With the Contributors option, one can also view the top 100 contributors to a repository below the Contributors graph. This is a very interesting option as you will be able to see who are the top contributors, where they are located and companies they are associated with. In the case of Tensorflow project, many of them are from the San Francisco Bay Area and many of them are working for Google. If you do a similar search on a competing project like the MXNet project, you will see many of them are in China and many of them are working for Amazon. The question then is how you can make use of the data.
If your startup company is looking at hiring top talent, this is a good place to recruit new employees. And if you are a product manager, based on location of the developers, you can get a sense of where the product might be more popular. For example, MXNet might be more popular in China than in the US. If you were to develop a new product running on MXNet, you might want to focus more on the market in China. As you can see, you can find out what the developers or end users are actually doing by digging deeper into their activities. However, you have to know what you are looking for. This is a very nice way for someone to get a better understanding of the market and not just what people are interested in.

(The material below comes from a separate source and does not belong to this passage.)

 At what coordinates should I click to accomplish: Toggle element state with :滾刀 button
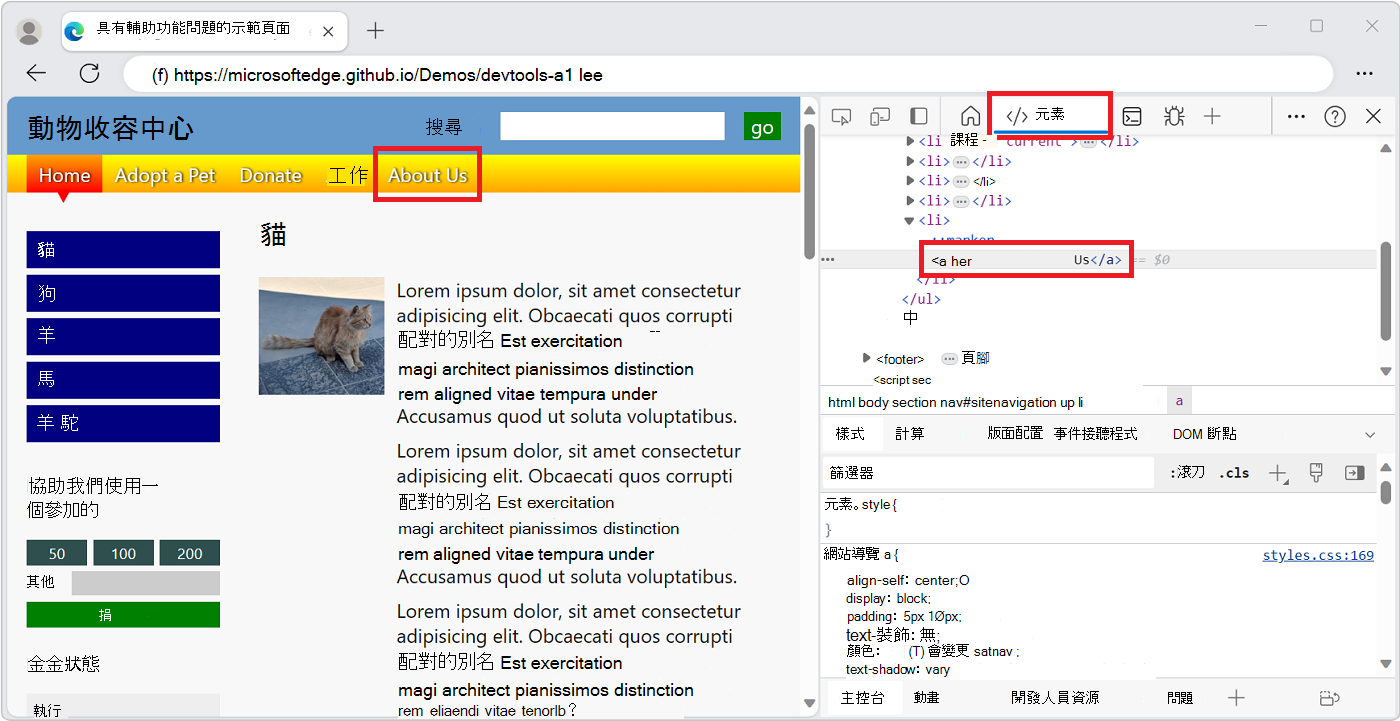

Step #5 Know Thy Competition
Before you commit to develop a product based on a particular platform, you probably would want to know how does it compares against its competitors. With Tensorflow, it has multiple competing products like MXNet and Caffe etc. By using similar metrics above to measure user engagement activities, one can see the adoption trend for the competing products. Just a one word of caution, one should not be making judgement on a product solely based on popularity. While it is safer to develop a new product on a platform with lot of adopters already, it is important to think about what problem your product is trying to solve first. For example, will the less popular platform delivers better performance for your product?
Step #6 Trust but Verify
In addition to doing research online, talking to people in the same industry is also a good way to validate what is going on in the market. A lot of times, talking to people at a trade show or conference will give you a lot of good information about a product or market segment. In general, you can always ask them questions like what they are seeing in the market. If this is someone you know, you can probably find out if they are just getting customer inquiries or sales orders. Lastly, keep in mind that there are certain things might work for big companies but not for the startups. A big company can afford to take a risk but most startups do not have the same luxury to start over again. Remember, always do your homework!